GROOVE: This is last on my list but most definitely not least. In fact it’s one of my favorite’s. Groove is the soul of the dance, it’s what makes me sit up and listen. True passion brings out true groove and it can’t be taught except shown by those who have it. I could go on and on about this subject but to truly sum up groove...
The era...the 1960’s
The place...Fells Point Baltimore
The tap dancer... my all time favorite Baby Laurence in “An Afternoon in percussion” It’s up on YouTube thanks to tap dancer Jumaane Taylor and definitely worth the watch!
In a tap piece what I generally look for is entertainment and sheer value of the piece. When I judge tap dancers, sometimes it's easy to look past the performance as a whole and just focus on the technique. Technique is extremely important in the art form considering every sound is able to be heard and seen at the same time. The technique for tap dancers is like any other style of dance. It takes years of practice, But the great thing about it is that tap dancers can create new and innovative steps/combinations where as you can't necessarily do that in any other dance form.

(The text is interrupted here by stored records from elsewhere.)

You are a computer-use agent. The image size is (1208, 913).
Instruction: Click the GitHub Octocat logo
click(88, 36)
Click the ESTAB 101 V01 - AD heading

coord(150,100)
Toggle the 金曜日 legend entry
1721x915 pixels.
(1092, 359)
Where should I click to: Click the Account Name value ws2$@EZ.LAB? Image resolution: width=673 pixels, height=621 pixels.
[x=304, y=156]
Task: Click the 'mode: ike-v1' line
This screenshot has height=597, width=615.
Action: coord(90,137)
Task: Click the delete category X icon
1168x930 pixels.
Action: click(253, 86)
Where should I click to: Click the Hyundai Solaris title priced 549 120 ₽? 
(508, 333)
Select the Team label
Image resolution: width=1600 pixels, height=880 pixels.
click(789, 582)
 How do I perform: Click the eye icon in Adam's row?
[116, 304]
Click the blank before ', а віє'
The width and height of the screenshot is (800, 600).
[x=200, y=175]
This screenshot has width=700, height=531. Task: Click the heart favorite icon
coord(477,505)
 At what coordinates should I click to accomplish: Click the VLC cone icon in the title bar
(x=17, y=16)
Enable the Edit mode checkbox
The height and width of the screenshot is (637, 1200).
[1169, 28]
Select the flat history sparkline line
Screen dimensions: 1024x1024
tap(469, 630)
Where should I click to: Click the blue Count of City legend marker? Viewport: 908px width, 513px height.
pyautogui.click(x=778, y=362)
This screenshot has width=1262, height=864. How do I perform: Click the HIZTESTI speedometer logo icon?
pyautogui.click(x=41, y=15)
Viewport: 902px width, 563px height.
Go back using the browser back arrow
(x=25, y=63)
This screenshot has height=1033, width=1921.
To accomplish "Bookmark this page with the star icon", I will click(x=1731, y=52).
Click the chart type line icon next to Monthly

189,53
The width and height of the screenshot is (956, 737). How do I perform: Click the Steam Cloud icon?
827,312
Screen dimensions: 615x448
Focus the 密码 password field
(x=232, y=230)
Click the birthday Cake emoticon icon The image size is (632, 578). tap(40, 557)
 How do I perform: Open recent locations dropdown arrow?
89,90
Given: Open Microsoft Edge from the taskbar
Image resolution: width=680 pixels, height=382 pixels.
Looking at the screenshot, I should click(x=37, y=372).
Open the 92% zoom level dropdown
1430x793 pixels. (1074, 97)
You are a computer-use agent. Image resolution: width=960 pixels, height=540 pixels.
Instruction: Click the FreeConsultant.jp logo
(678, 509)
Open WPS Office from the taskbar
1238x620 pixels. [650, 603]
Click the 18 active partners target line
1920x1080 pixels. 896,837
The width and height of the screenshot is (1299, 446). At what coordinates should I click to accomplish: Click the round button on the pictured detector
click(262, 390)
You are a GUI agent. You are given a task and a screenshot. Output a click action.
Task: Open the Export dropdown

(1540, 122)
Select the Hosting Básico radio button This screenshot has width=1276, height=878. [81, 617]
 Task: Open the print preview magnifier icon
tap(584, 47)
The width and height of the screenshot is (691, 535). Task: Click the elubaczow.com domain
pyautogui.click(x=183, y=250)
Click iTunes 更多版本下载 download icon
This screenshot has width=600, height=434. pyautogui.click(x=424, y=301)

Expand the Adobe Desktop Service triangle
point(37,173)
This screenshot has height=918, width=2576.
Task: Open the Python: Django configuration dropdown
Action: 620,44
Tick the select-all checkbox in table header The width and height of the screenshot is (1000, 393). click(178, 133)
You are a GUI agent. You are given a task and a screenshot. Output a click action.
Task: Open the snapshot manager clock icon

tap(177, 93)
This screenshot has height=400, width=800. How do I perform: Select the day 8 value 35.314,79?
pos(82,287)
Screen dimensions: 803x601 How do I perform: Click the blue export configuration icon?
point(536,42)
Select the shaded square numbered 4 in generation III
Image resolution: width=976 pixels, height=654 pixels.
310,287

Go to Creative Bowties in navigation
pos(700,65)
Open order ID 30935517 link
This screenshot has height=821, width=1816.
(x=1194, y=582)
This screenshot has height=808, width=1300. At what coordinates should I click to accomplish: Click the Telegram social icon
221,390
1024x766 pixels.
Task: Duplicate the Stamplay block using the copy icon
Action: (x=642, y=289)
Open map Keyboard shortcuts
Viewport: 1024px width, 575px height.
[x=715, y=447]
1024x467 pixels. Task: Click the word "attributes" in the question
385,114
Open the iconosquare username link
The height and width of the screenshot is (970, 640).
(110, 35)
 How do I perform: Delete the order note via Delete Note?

This means the performance level should come at a higher caliber and should help improve the visual aspect to a judge. Generally, tap dancers get looked over at competitions because the judges are so focused on the footwork as opposed to the entire picture. It's not just about the feet but about the performance as a whole. I applaud competitions who seek out tap judges because they know it is a very important piece of the puzzle in ones dance training and helps to gauge a better grasp on becoming a well rounded dancer.